Complaint filed against surgeons marketing trans surgery to teens on Instagram, posting gruesome photos

Photo: Unsplash/Katka Pavlickova
Photo: Unsplash/Katka Pavlickova

A coalition of parents in Canada filed a complaint against a gender clinic and two of its surgeons who use gruesome photos in their marketing of transgender surgeries to young people on Instagram.

The complaint to the College of Physicians and Surgeons of Ontario highlights the McLean clinic in Mississauga and Drs. Hugh McLean and Giancarlo McEvenue, asking the organization to review the impact social media has on impressionable young minds and the standard of care applied to youth who self-identify as transgender.

The parent coalition that filed the complaint includes Canadian Gender Report, Parents of ROGD Kids, Canadian Women’s Sex-based Rights and GNC Centric.

"There is a several thousand percent increase in the number of youth seeking medical means to change their gender in Europe, Australia, and North America. In the past year, the Ministers of Health of the UK and Australia have ordered government inquiries to understand why the number of adolescents seeking gender transition is increasing so rapidly," the complaint notes.

"The exponentially increasing rates of youth presenting as gender dysphoric, combined with the increasing numbers of detransitioners emphasize the need to take a more cautious approach in terms of intervention until more research has been conducted."

Such detransitioners — individuals who once lived and identified as transgender or nonbinary — have become more visible in recent months as the experimental medicalization of gender has begun receiving more government scrutiny, court cases have been initiated, and young men and women who pursued that pathway but now regret doing so take to social media to speak about their experiences, detailing how their bodies were harmed.

"With more and more detransitioners coming forward, the medical community would be negligent if they don't take a closer look at what's going on. And I don't think the general public is aware of how experimental the treatment is and how much marketing and promotion is behind it," said Pamela Buffone, founder of the Canadian Gender Report, in an interview with The Christian Post Monday.

"What we can see is that there have been lots of stories of successful and happy transgender people in the media with their experiences depicted in highly positive and simplistic terms. There is almost no discussion in the media about detransitioners although we are only starting to see this trend of young people expressing regret very recently."

Asked how the complaint originated, Buffone said that many parents of kids who have been affected by what is known as rapid-onset gender dysphoria (ROGD) have been monitoring McLean Clinic's social media activity for a while and noticed how the outfit has openly solicited business for female-to-male "gender-affirming" surgeries.

"It is obvious from the social media channels they use and the nature of their posts, that they’ve identified teenage and young adult women as their target market. Even their website URL is carefully crafted to leverage specific keywords so that their clinic will come up first in a Google search (, and their frequent blog posts are rich with targeted keywords to ensure their website will remain at the top of Google search results," Buffone explained.

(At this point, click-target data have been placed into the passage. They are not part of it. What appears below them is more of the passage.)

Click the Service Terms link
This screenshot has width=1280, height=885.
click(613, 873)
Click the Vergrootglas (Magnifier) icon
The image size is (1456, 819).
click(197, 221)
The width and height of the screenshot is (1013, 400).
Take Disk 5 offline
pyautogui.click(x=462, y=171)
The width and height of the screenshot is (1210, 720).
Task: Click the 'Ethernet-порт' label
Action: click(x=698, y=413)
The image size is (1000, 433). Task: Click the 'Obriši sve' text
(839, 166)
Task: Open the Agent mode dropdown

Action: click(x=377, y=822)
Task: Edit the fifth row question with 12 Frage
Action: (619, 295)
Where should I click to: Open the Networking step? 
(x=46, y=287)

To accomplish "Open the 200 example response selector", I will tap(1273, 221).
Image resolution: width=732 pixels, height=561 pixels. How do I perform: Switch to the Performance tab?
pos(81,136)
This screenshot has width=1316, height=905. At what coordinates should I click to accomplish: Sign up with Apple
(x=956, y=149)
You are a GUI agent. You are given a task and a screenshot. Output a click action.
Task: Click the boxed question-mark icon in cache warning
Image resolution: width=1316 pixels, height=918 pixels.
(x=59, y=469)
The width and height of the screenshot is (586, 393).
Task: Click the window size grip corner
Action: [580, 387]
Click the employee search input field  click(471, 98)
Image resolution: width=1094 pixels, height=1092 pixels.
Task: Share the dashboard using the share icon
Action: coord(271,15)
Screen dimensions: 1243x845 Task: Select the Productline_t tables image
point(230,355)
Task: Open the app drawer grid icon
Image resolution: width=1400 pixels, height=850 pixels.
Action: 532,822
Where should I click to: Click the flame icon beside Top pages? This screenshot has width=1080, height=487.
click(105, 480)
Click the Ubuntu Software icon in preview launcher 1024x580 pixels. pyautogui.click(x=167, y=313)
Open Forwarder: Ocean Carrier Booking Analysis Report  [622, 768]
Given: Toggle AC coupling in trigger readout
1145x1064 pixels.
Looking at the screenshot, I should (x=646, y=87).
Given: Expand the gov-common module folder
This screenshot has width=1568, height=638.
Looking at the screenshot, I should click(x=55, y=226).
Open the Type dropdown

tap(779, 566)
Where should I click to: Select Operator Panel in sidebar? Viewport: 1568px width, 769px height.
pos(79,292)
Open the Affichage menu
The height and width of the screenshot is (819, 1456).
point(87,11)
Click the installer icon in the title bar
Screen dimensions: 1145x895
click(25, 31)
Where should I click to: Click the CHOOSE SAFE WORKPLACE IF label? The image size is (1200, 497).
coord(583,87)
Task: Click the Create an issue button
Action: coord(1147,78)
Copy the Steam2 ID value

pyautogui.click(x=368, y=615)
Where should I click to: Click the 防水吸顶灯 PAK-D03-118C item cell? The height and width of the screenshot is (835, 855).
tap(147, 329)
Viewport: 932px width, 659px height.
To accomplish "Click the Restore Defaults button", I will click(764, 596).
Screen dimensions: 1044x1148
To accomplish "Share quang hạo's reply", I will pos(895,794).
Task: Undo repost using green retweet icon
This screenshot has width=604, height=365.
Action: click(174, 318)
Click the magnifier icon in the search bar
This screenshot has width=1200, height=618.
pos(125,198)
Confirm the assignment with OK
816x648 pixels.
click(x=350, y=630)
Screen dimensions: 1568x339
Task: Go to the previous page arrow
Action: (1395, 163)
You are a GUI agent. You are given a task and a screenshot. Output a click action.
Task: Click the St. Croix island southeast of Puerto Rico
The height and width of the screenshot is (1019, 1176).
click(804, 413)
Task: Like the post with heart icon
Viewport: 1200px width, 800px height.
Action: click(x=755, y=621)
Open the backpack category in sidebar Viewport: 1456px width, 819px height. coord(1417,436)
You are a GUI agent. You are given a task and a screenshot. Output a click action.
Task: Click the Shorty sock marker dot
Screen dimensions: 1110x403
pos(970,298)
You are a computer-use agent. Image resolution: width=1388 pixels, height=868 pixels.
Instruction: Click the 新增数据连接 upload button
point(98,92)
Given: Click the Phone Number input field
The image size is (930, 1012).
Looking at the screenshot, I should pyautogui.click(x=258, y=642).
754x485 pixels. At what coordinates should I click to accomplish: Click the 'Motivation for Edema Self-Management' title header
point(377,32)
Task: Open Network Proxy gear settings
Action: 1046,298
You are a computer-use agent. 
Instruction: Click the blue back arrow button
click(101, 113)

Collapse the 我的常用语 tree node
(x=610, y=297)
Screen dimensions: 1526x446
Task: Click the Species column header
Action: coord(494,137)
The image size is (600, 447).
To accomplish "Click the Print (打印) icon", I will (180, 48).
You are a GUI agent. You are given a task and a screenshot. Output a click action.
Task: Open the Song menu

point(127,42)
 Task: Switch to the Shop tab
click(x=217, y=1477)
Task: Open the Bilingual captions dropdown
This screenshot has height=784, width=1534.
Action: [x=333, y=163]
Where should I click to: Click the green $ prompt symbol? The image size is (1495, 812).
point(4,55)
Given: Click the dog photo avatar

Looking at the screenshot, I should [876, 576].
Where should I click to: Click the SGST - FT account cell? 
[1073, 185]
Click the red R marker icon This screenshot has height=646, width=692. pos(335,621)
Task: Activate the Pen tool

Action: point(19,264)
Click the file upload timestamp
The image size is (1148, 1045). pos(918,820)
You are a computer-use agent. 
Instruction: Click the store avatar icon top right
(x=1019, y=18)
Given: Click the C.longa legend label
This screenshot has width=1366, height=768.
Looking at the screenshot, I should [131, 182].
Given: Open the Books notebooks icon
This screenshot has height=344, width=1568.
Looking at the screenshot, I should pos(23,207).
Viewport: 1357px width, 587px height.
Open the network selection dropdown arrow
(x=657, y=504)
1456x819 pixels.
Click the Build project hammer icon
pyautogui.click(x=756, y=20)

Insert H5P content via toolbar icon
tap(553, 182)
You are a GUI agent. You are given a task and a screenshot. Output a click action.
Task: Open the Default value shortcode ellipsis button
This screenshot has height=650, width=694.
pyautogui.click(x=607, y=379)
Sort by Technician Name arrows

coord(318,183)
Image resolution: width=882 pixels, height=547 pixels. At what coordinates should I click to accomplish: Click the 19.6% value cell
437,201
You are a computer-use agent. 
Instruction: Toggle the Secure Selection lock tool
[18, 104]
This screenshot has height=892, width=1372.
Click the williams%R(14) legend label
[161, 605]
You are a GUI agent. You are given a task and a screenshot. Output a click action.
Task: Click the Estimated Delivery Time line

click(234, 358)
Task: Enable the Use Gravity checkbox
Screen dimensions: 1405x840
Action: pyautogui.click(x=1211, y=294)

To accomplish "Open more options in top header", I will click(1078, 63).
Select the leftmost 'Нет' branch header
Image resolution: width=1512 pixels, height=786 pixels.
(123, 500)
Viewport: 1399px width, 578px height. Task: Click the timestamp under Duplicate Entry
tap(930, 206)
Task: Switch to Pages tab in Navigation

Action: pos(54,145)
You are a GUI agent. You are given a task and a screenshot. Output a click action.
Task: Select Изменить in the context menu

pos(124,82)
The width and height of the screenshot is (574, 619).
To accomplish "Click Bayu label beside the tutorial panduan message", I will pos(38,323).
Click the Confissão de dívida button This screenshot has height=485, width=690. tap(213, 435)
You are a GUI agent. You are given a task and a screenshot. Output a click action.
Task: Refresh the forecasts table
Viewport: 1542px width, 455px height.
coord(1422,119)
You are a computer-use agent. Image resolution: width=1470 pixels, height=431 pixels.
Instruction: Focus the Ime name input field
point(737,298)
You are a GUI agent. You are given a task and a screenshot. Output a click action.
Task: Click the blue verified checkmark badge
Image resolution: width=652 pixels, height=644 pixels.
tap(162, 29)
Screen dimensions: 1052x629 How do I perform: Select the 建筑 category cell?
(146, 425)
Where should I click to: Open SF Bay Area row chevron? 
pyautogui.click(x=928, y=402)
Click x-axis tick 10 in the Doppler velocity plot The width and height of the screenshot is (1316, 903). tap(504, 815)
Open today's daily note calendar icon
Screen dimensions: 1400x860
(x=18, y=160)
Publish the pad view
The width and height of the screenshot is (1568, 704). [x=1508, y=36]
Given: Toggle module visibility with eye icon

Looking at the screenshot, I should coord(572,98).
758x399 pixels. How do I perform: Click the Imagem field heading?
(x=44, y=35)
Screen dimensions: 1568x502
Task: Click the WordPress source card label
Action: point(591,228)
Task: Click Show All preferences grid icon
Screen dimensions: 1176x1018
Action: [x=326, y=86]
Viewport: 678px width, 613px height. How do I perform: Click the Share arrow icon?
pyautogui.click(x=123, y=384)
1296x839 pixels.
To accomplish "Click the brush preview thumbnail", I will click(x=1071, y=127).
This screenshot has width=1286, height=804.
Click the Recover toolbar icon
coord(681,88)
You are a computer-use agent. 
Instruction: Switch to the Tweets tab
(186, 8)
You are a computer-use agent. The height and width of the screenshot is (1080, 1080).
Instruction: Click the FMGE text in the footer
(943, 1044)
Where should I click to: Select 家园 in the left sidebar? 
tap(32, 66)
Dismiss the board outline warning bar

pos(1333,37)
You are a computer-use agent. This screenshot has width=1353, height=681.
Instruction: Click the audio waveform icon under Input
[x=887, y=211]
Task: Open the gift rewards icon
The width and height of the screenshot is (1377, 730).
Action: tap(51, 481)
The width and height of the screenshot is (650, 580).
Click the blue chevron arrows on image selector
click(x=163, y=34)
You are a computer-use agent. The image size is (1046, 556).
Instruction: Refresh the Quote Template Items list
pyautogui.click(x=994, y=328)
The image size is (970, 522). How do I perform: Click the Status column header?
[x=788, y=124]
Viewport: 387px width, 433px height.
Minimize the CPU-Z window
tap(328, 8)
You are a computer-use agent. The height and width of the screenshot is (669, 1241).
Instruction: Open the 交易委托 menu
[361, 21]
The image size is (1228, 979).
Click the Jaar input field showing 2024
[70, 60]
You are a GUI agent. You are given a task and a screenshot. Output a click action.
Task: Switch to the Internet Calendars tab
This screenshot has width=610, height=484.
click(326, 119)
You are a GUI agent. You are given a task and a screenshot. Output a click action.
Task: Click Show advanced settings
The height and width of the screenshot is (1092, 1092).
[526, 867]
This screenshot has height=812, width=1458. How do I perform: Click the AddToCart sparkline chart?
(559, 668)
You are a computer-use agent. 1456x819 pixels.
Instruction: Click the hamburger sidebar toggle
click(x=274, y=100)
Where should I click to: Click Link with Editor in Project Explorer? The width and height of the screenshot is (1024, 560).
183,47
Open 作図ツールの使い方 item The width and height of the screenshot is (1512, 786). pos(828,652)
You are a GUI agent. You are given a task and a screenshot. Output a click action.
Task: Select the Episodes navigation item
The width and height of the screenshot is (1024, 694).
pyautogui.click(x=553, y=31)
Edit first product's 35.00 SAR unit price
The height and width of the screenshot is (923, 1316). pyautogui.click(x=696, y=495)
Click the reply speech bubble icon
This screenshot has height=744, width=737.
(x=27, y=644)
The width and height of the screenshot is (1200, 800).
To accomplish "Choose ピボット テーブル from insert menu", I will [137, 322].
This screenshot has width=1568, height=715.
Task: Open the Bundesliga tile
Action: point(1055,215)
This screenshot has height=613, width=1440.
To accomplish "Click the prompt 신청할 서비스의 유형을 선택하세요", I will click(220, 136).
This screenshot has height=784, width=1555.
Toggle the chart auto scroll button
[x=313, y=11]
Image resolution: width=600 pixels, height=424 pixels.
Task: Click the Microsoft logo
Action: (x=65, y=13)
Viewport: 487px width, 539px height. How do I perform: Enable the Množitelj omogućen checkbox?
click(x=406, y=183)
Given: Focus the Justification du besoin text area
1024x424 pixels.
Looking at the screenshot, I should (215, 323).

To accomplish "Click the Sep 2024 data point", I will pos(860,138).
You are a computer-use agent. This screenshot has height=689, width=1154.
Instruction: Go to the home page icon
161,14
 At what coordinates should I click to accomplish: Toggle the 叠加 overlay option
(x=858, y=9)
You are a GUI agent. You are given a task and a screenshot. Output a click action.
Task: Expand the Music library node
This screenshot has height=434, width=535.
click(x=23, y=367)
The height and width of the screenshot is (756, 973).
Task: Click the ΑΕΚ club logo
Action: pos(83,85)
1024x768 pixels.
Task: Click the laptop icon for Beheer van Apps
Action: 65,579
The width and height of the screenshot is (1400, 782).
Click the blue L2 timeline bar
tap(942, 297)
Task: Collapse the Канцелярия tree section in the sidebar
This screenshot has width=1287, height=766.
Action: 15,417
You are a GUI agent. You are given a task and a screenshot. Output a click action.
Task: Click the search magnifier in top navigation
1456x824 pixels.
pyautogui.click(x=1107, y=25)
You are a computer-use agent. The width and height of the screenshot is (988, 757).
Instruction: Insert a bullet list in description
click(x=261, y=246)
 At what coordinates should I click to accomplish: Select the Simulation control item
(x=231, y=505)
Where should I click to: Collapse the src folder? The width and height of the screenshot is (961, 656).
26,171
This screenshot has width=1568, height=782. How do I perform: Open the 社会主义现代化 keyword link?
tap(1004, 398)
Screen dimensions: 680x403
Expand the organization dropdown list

"They’ve designed a marketing strategy around an extremely vulnerable group of young people and we filed the complaint to raise this issue to the College of Physicians and Surgeons so they can decide whether this is in breach of their professional standards."

Some of the photos that appear on the McLean clinic's Instagram account show the results of gender surgeries, particularly shirtless post-surgery young women who have had their breasts removed, bearing their scars. One such image shows McEvenue wearing both a surgical mask and a Santa hat while holding up two small buckets labeled "breast tissue."

"The patient information disclosed on the McLean Instagram site is protected health information per Section 4 of the Personal Health Information Protection Act (PHIPA)," the complaint states, and the clinic is disclosing information that identifies an individual, or, according to the text of the law, “for which it is reasonably foreseeable in the circumstances that it could be utilized, either alone or with other information, to identify an individual.”

Posting such content contravenes CPSO guidelines, which state that doctors ought to consider how technology use can cause the public to view them as unprofessional, the complaint goes on to say, noting how the amputated breasts and body tissue of patients are not treated with dignity in the Instagram photos and that many such patients seem to be minors.

The complaint concludes by asking CPSE to order McLean and McEvenue to stop their posting of material that violates PHIPA patient privacy requirements for trans-identifying persons on social media and to clarify the ethical requirements for members about the marketing of surgical procedures to minors, particularly those who may be suffering from mental illness or gender confusion.